Irap, Manildo attacca la Regione: «Così si colpisce chi produce»

Il PD critica le scelte della giunta sul bilancio: aumentare le imposte rischia di affossare l'economia

Giovanni Manildo

Giovanni Manildo

Il bilancio regionale in preparazione rischia di trasformarsi in un’occasione mancata per il Veneto. A lanciare l’allarme è Giovanni Manildo, capogruppo del Partito democratico in Consiglio regionale, che punta il dito contro la decisione della giunta Stefani di confermare le attuali aliquote dell’Irap, l’imposta che grava sulle attività produttive.

Secondo Manildo, il documento contabile che verrà presentato «si profila come privo di visione e penalizzante per chi lavora e investe». In particolare, il rappresentante dem parla di «tradimento verso il tessuto produttivo veneto», ricordando come l’aumento dell’Irap, deciso nell’ultima fase dell’amministrazione Zaia, fosse stato annunciato come una misura temporanea.

Il contesto economico, sottolinea Manildo, rende la scelta ancora più problematica. Tra il 2021 e il 2025 la crescita del Veneto si è fermata al 6,5 per cento, restando sotto la media nazionale del 7,1 per cento. Anche le spese delle famiglie mostrano un passo più lento: +7,8 per cento contro l’8,2 del resto del Paese. «Numeri che raccontano un’economia che fatica – osserva – e che non può permettersi ulteriori pesi».

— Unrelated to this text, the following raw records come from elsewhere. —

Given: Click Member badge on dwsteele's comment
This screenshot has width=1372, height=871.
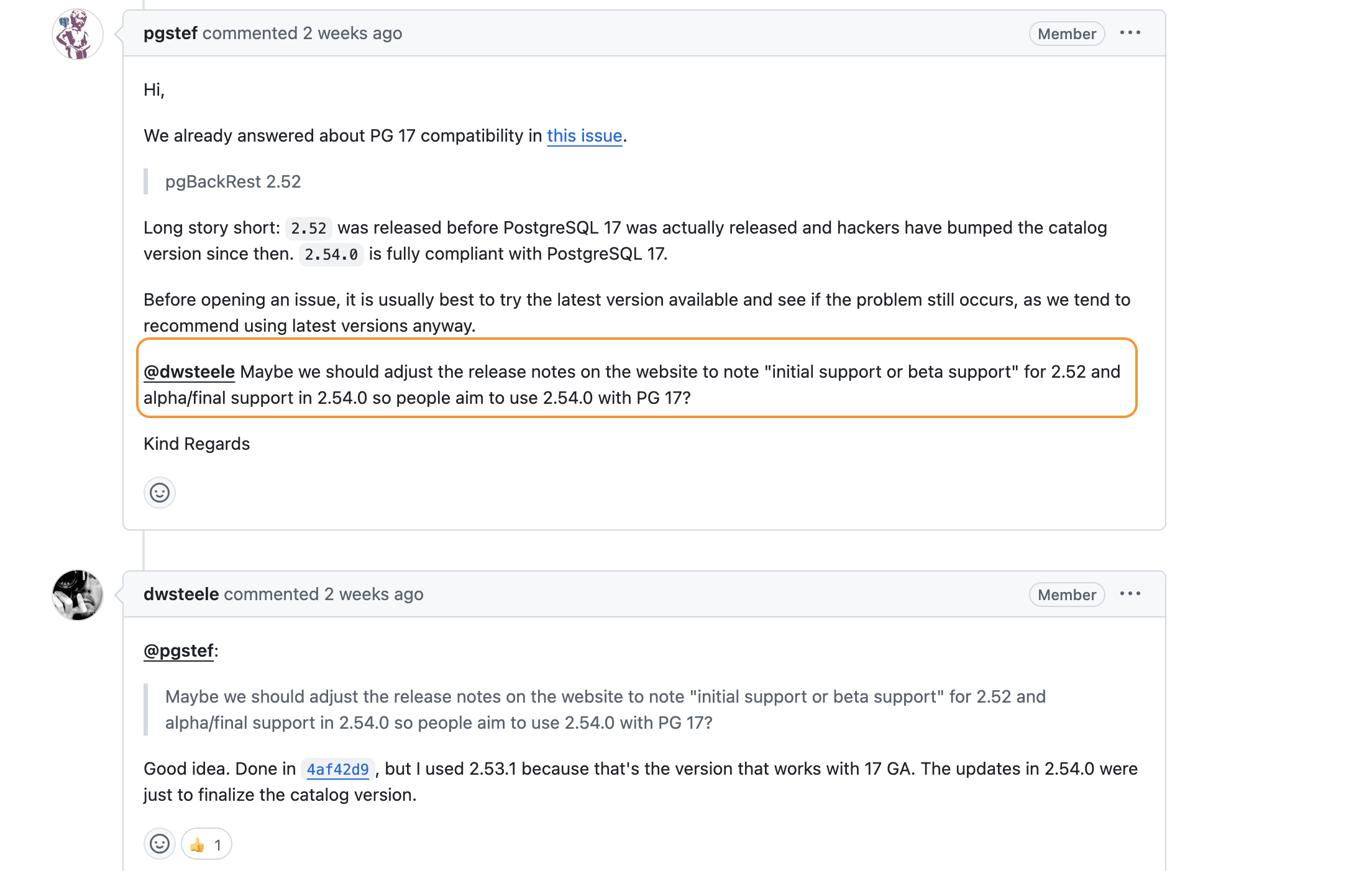Looking at the screenshot, I should 1066,595.
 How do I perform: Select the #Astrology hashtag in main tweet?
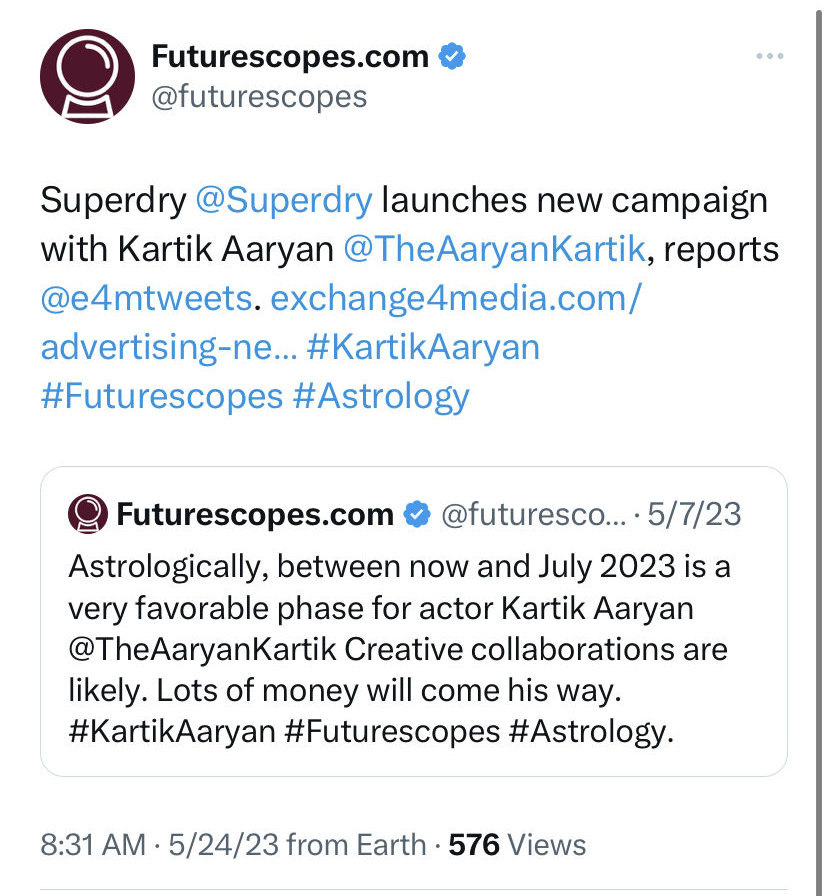tap(381, 397)
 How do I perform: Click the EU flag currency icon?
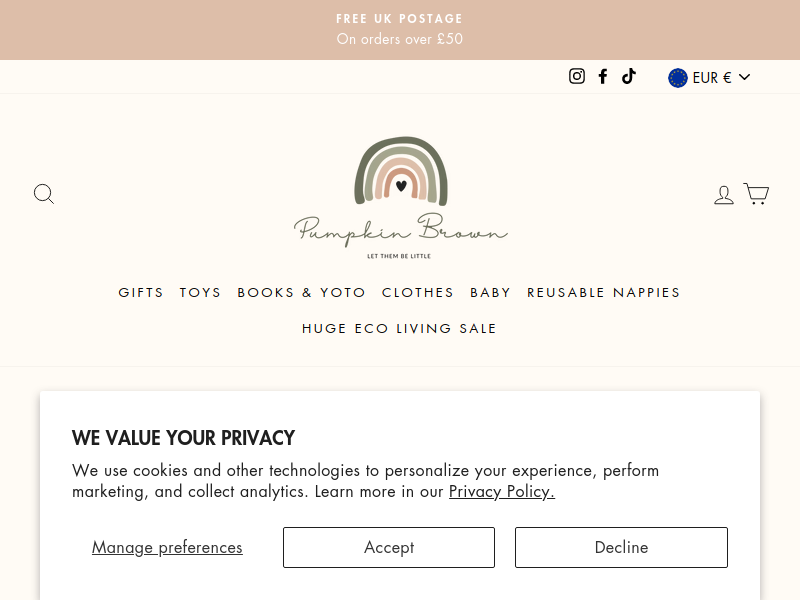pos(678,78)
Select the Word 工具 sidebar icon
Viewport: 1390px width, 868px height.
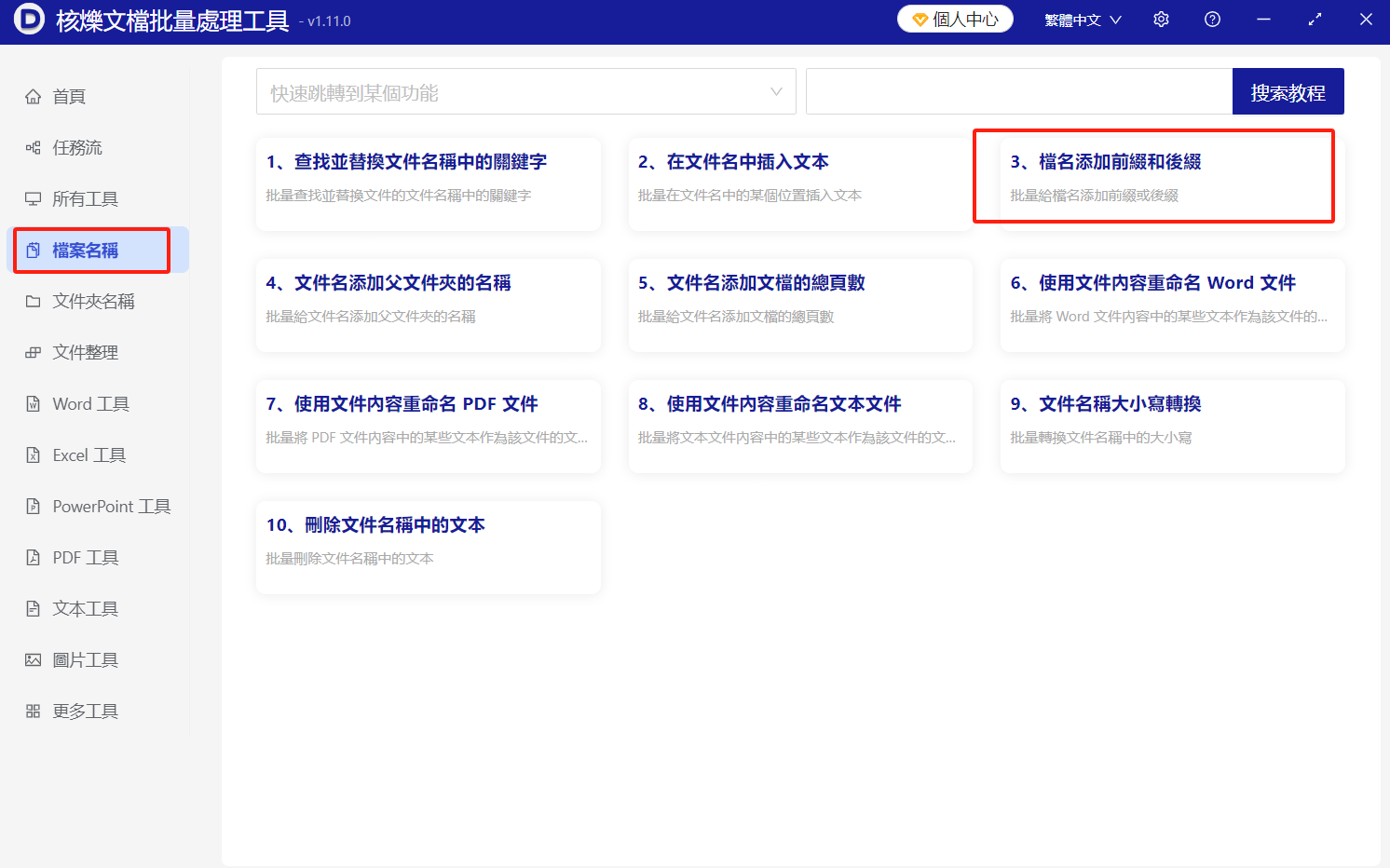[x=34, y=403]
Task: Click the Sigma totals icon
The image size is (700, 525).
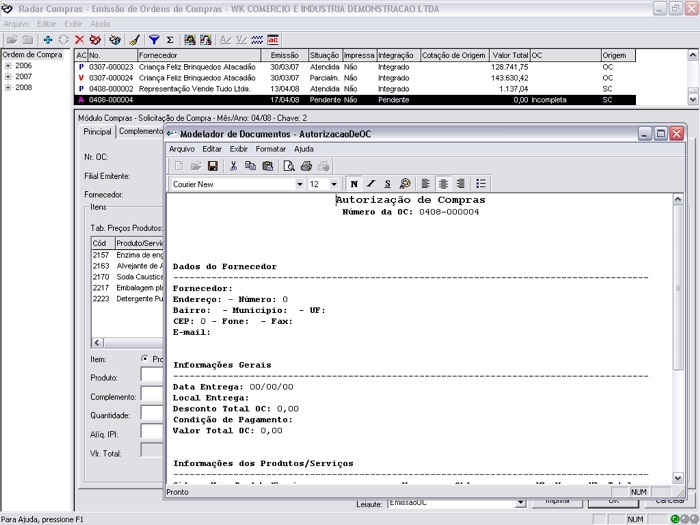Action: click(169, 40)
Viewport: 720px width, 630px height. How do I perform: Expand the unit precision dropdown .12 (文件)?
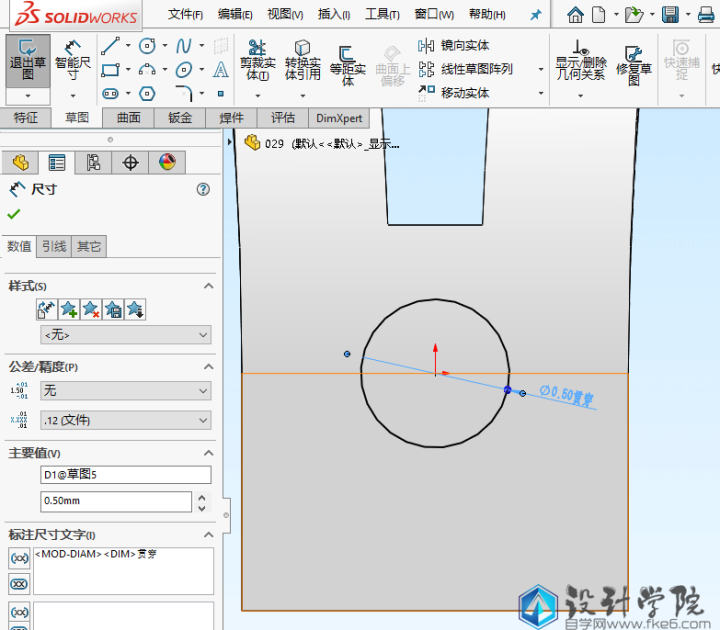coord(125,420)
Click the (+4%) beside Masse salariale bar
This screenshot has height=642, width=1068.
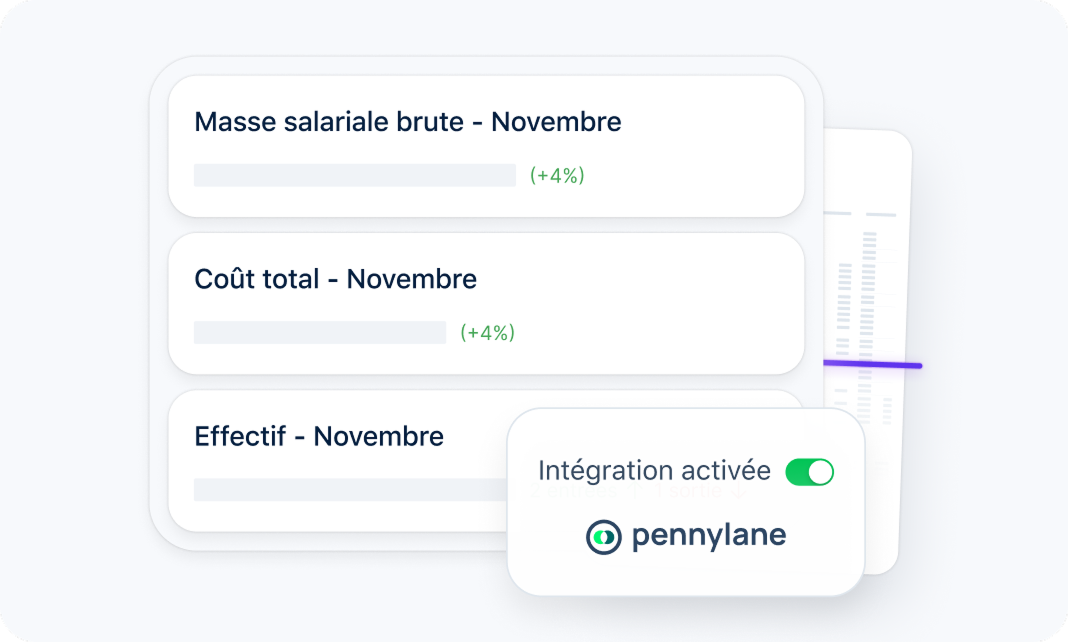click(x=557, y=176)
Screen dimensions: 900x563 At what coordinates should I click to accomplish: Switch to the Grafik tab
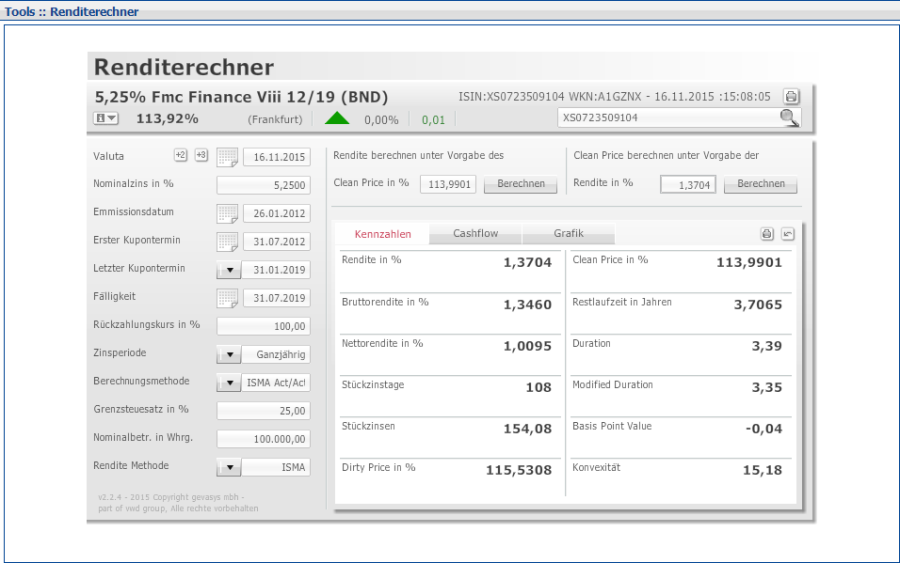pos(569,234)
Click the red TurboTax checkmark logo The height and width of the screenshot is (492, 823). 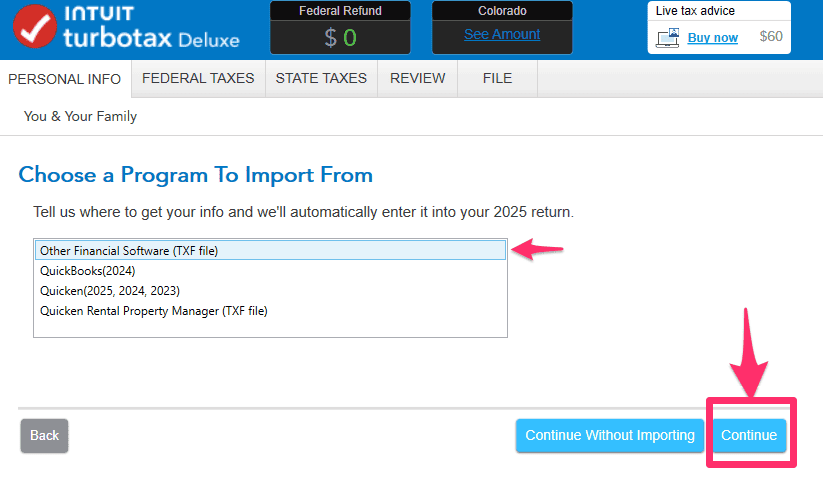(x=37, y=30)
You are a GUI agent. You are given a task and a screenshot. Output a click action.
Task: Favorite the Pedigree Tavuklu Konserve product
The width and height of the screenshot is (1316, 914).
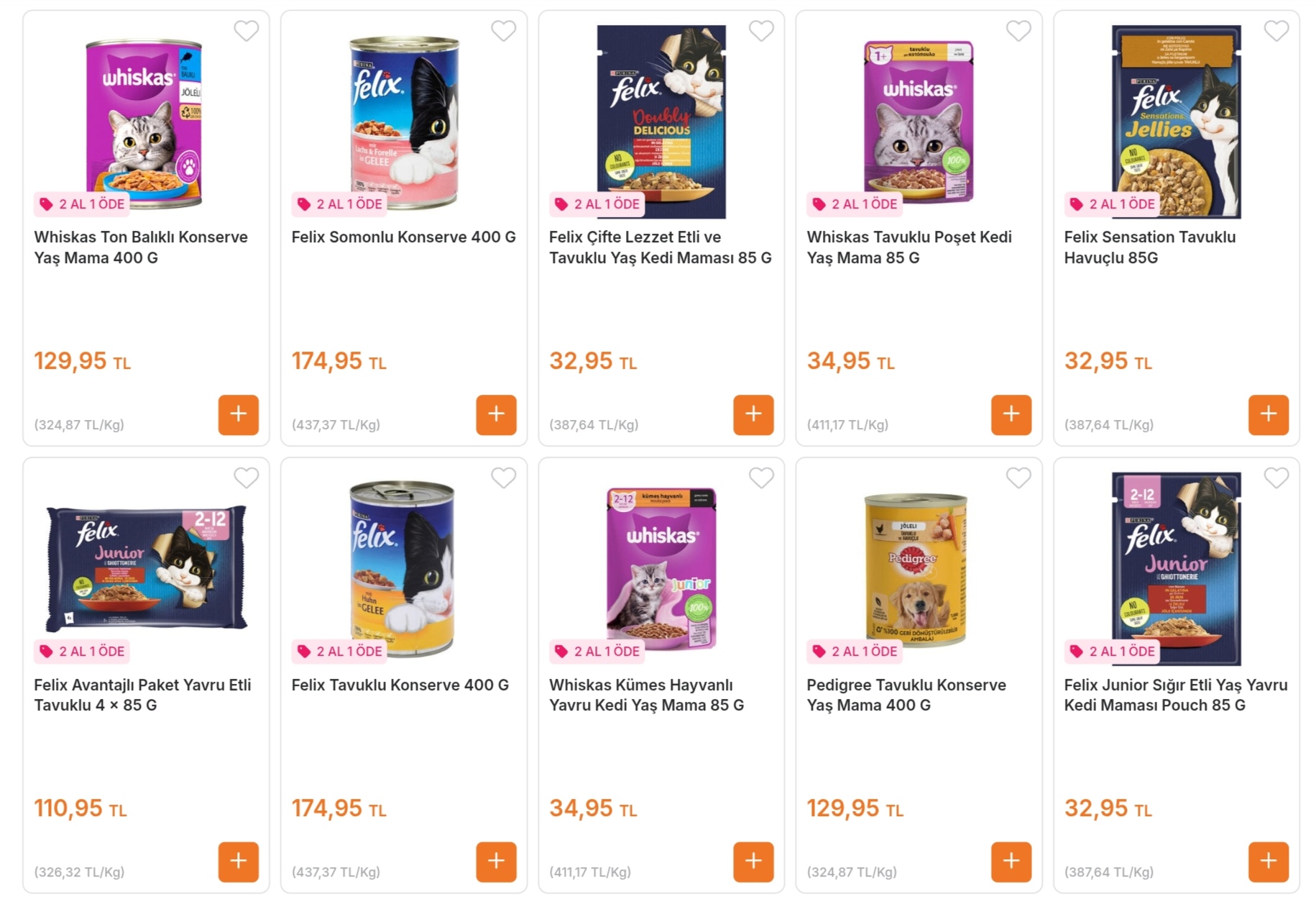point(1018,478)
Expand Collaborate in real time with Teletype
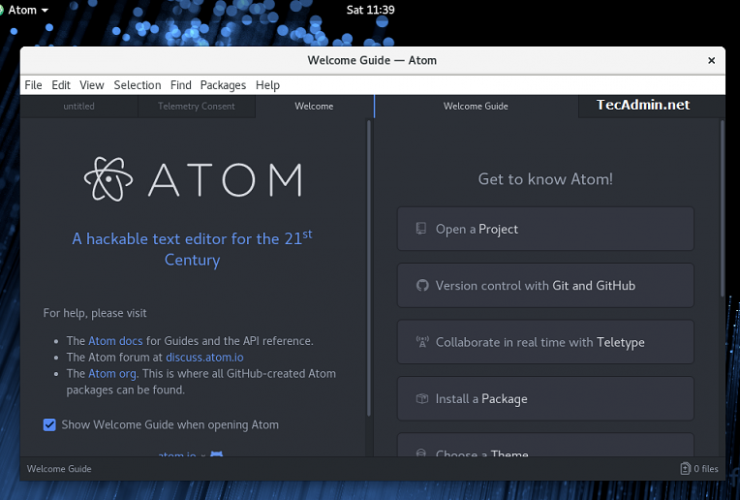 545,342
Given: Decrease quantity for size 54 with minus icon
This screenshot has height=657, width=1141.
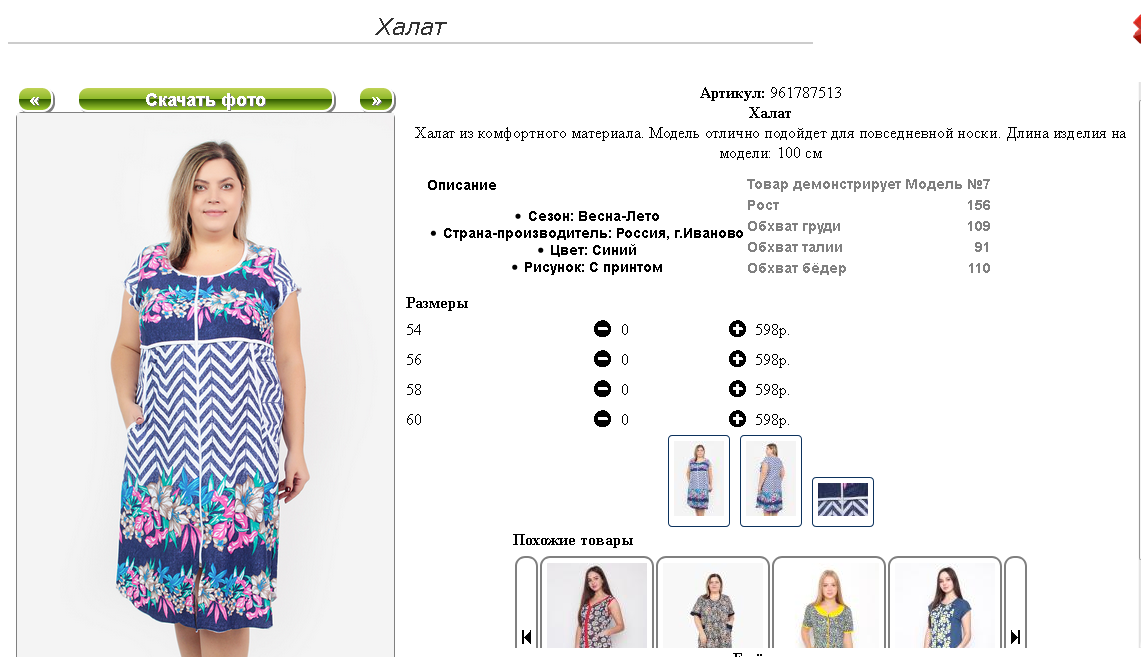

Il capogruppo Pd richiama inoltre le preoccupazioni espresse dalle associazioni di categoria, che segnalano una diminuzione delle imprese attive e maggiori difficoltà a ottenere finanziamenti. «Non bastano incontri e passerelle – afferma – servono decisioni concrete».

Per Manildo, mantenere invariate le imposte significa di fatto rendere stabile un aumento della pressione fiscale che il Veneto «non può più sostenere». Da qui l’invito a un cambio di rotta immediato: «Serve un nuovo patto per rendere le imprese più forti e competitive, con aiuti veri per il ricambio generazionale e per l’innovazione tecnologica, non tasse che frenano gli investimenti».